Records supplied:
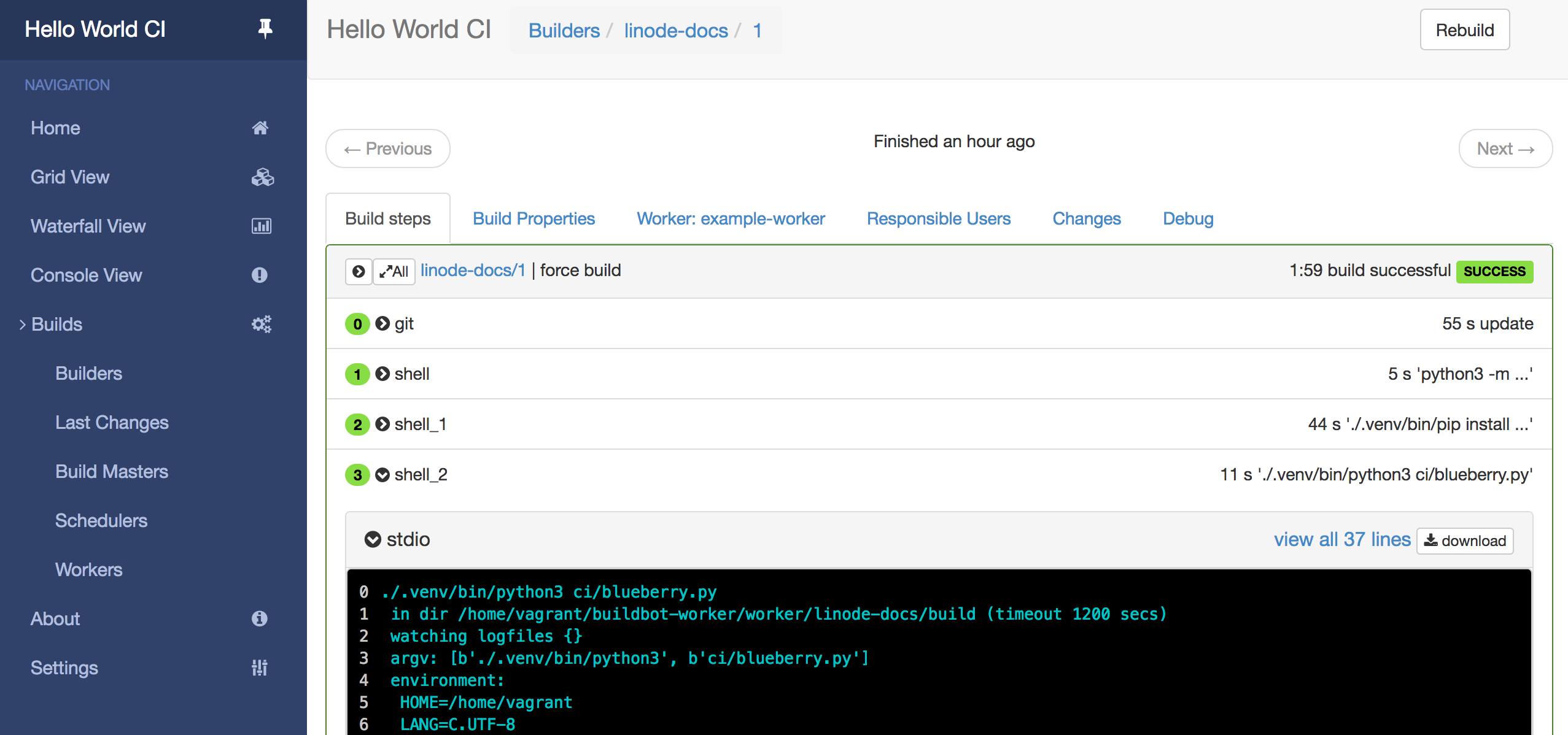This screenshot has width=1568, height=735.
Task: Switch to the Build Properties tab
Action: point(533,218)
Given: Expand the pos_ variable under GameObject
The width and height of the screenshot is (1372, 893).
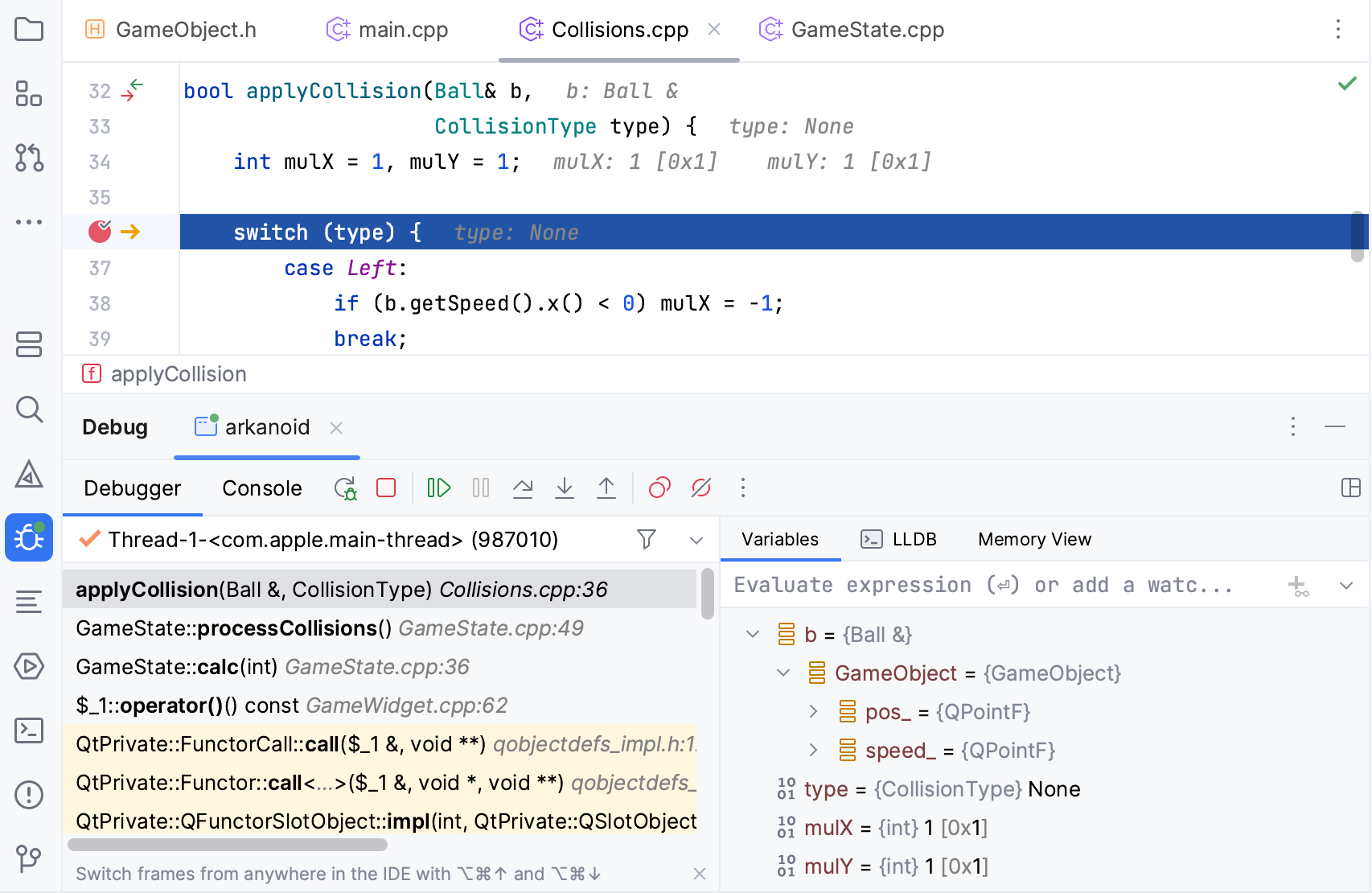Looking at the screenshot, I should [813, 711].
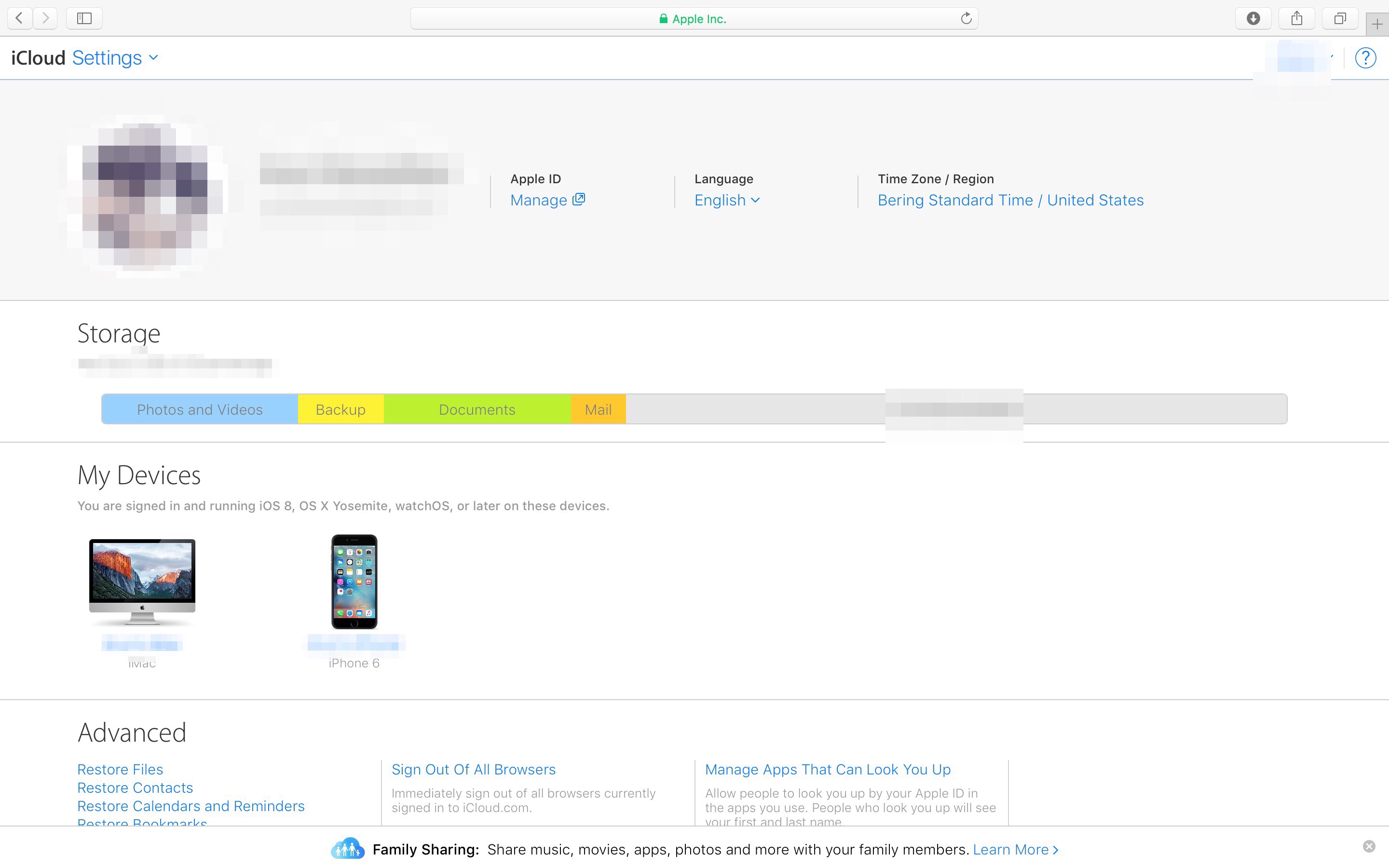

Exercise brief: Would you copy the lines from the one holding "Given: Expand the" down to the last line of the material, both included, exactly and with nothing added, skipping the pictures?

Solution:
Given: Expand the pos_ variable under GameObject
The width and height of the screenshot is (1372, 893).
Looking at the screenshot, I should [813, 711].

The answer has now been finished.